A chamada psicologia evolutiva às vezes tem destas coisas. Apresentam-nos estudos que não explicam nada. Mas que parecem explicar tudo. Não quer dizer que sejam totalmente inúteis. A sua utilidade, e sobretudo a sua validade, é que é altamente questionável. Vamos lá então.
Há dias chegou à minha caixa de correio electrónico mais um conjunto de artigos do jornal online Evolutionary Psychology. Entre eles, um artigo original intitulado Height, Relationship Satisfaction, and Mate Retention. As conclusões são interessantes. Segundo este estudo, as mulheres preferem os homens altos, uma vez que estes são percepcionados como sendo mais atractivos, mais dominantes e de um estatuto superior em relação aos homens baixos. E diz mais: há maior probabilidade de a mulher cometer infidelidade numa relação com um homem baixo.
Pois.
Elas preferem-nos grandes.
Onde é que eu já ouvi isto uma e outra vez?

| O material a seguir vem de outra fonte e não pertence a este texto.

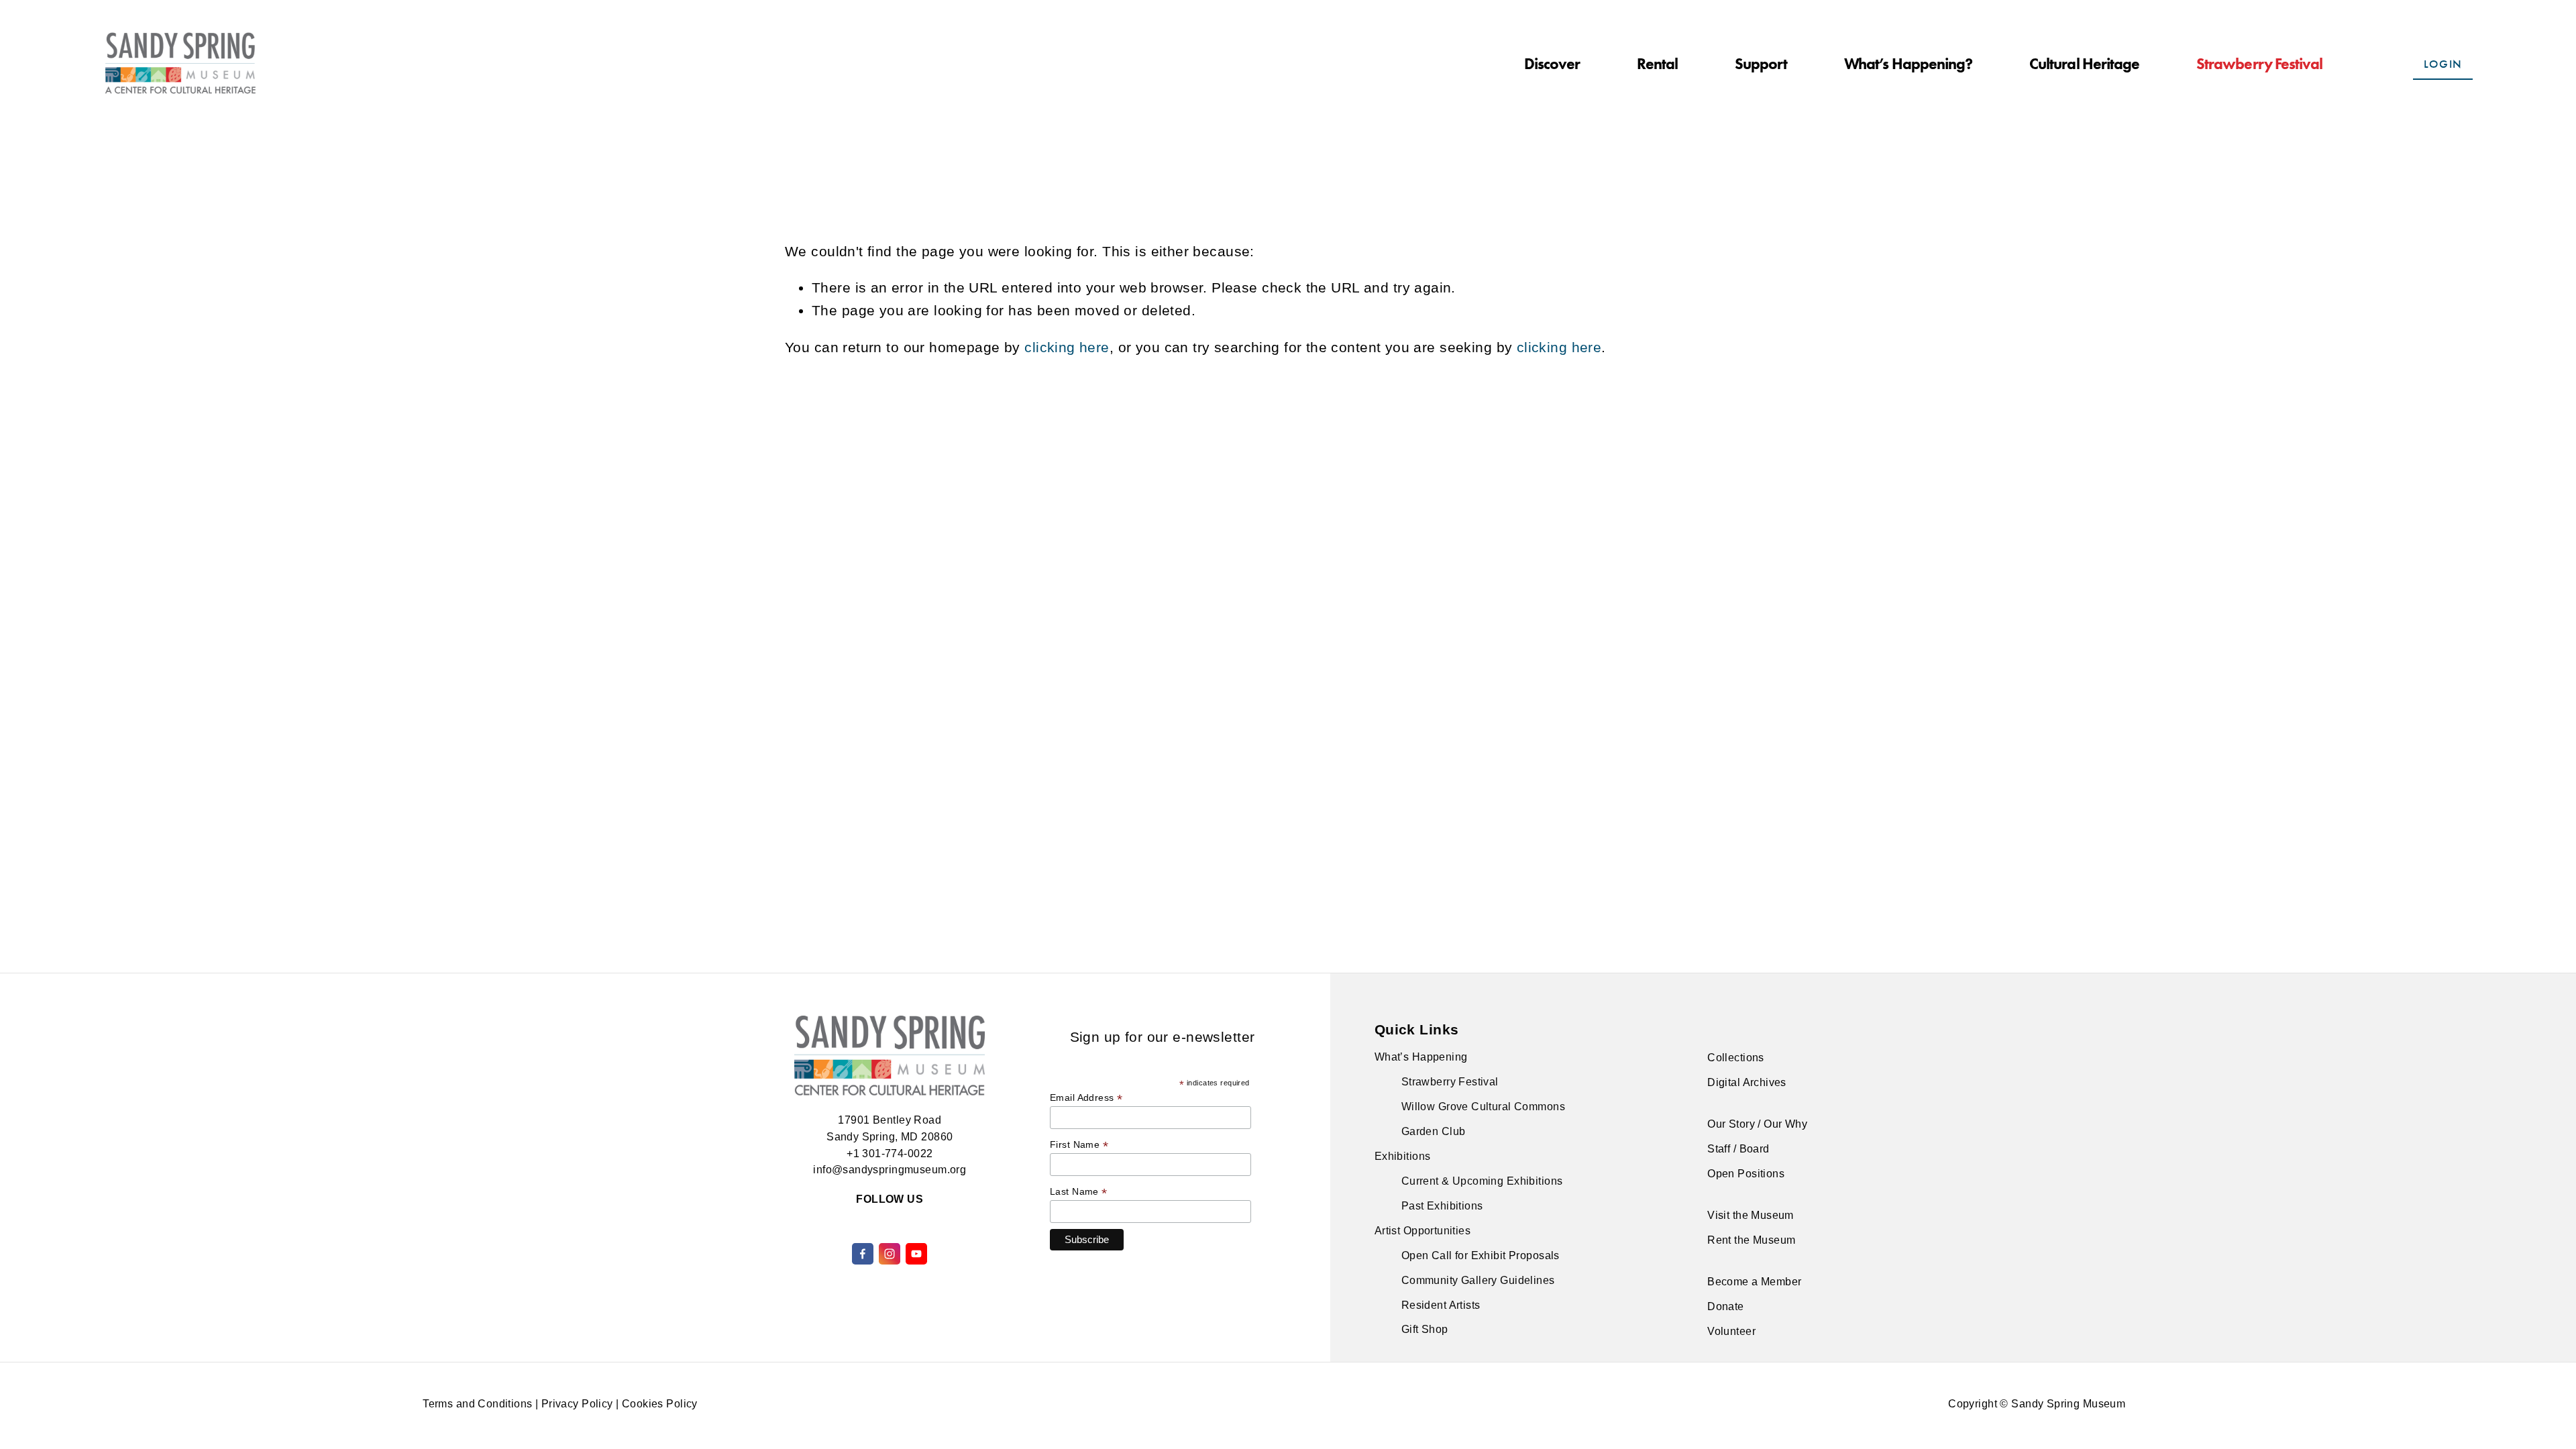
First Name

Para começar, o que eu acho de fascinante neste estudo é que ele consegue chegar à conclusão de que as mulheres preferem os homens altos sem nunca perguntar às mulheres, uma única mulher sequer, se de facto elas preferem os homens altos, ou seja, o objecto de estudo aqui são os homens.
Por outro lado, os participantes deste estudo apresentam uma média de alturas de 178 cm com um desvio padrão de 8 cm num intervalo que vai dos 155 aos 196 cm. Quando olho para a relação linear e quadrática entre a altura e a satisfação na relação, o que eu vejo é que essa mesma satisfação é máxima, na relação quadrática, no valor de altura que corresponde ao intervalo da média de alturas dos participantes (o que me parece normal). Mas vamos até considerar que há significância estatística. E então? Isso significa que as mulheres irão preferir homens cada vez mais altos? Será que daqui a 200 anos a população inglesa de homens medirá 300 cm? E porque se esqueceram das mulheres? O tamanho delas acaso não tem interesse? Acaso o que elas acham sobre isto será um dado insignificante?
O moçambicano Gabriel Mondlane foi considerado o homem mais alto do mundo. Media 265 cm. Casou-se e teve 3 filhos, pelo que se sabe de alturas “normais”. Quando esteve em Portugal, em 1979, para um daqueles espectáculos do insólito bem ao jeito do período medieval, ao subir as escadas do Coliseu dos Recreios, caiu e magoou-se seriamente numa perna. Em Janeiro de 1990 deu uma enorme queda no jardim da sua casa e fez um grave traumatismo craniano, acabando por morrer. Tinha 45 anos. Neste sentido, não vejo qual a vantagem evolutiva dos homens altos. Além disso, e porque não deixa de ser interessante, nunca ouvi falar de mulheres gigantes. Parece que neste negócio resultam melhor as mulheres barbudas!
OK, o estudo pode até não querer centrar-se nos extremos. Mas então centra-se em quê? Num intervalo de 155-196, tem apenas 41 cm. Com uma média de 178, então tem 23 cm para trás e 18 cm para a frente. Considerando os extremos desvantajoso, então de que homens altos estamos nós a falar. De homens com mais de 170 cm? 178 cm? E até que altura? Ou isso não interessa? Estaremos nós a falar de um intervalo ou de um valor absoluto?
O estudo conclui que «os homens altos dizem estar muito satisfeitos com a sua relação e que não apresentam grandes comportamentos de ciúme». Mas reparem nisto. Os homens altos dizem estar… Ora, uma das grandes fragilidades deste estudo é que introduz um enviesamento ao excluir as mulheres. Contudo, esta fragilidade torna-se numa oportunidade. Porque ao introduzir esse enviesamento, dá-nos a oportunidade de percebermos o ponto de vista dos homens em relação a este assunto. E este ponto de vista, alicerçado numa ideia socialmente generalizada de que o tamanho importa, mostra-nos ao fim e ao cabo um preconceito social. Da mesma forma que paira sobre nós essa ideia de que elas preferem os pénis grandes, a verdade é que grande parte dos homens tem um pénis médio e vai ser precisamente essa grande parte dos homens que vai concretizar uma relação. Caso contrário, teríamos sérios problemas demográficos. Parece-me que é este o caso em relação à altura dos homens. Embora o estudo nos mostre que elas preferem os homens altos, e apesar da dúvida sobre o que entendem os autores por homens altos, grande parte dos homens apresenta uma altura média e vai ser essa grande parte dos homens que vai concretizar uma relação. Neste sentido, é preciso relativizar. E, mais importante, não acreditar em tudo o que se diz ou se escreve. Até mesmo num jornal científico.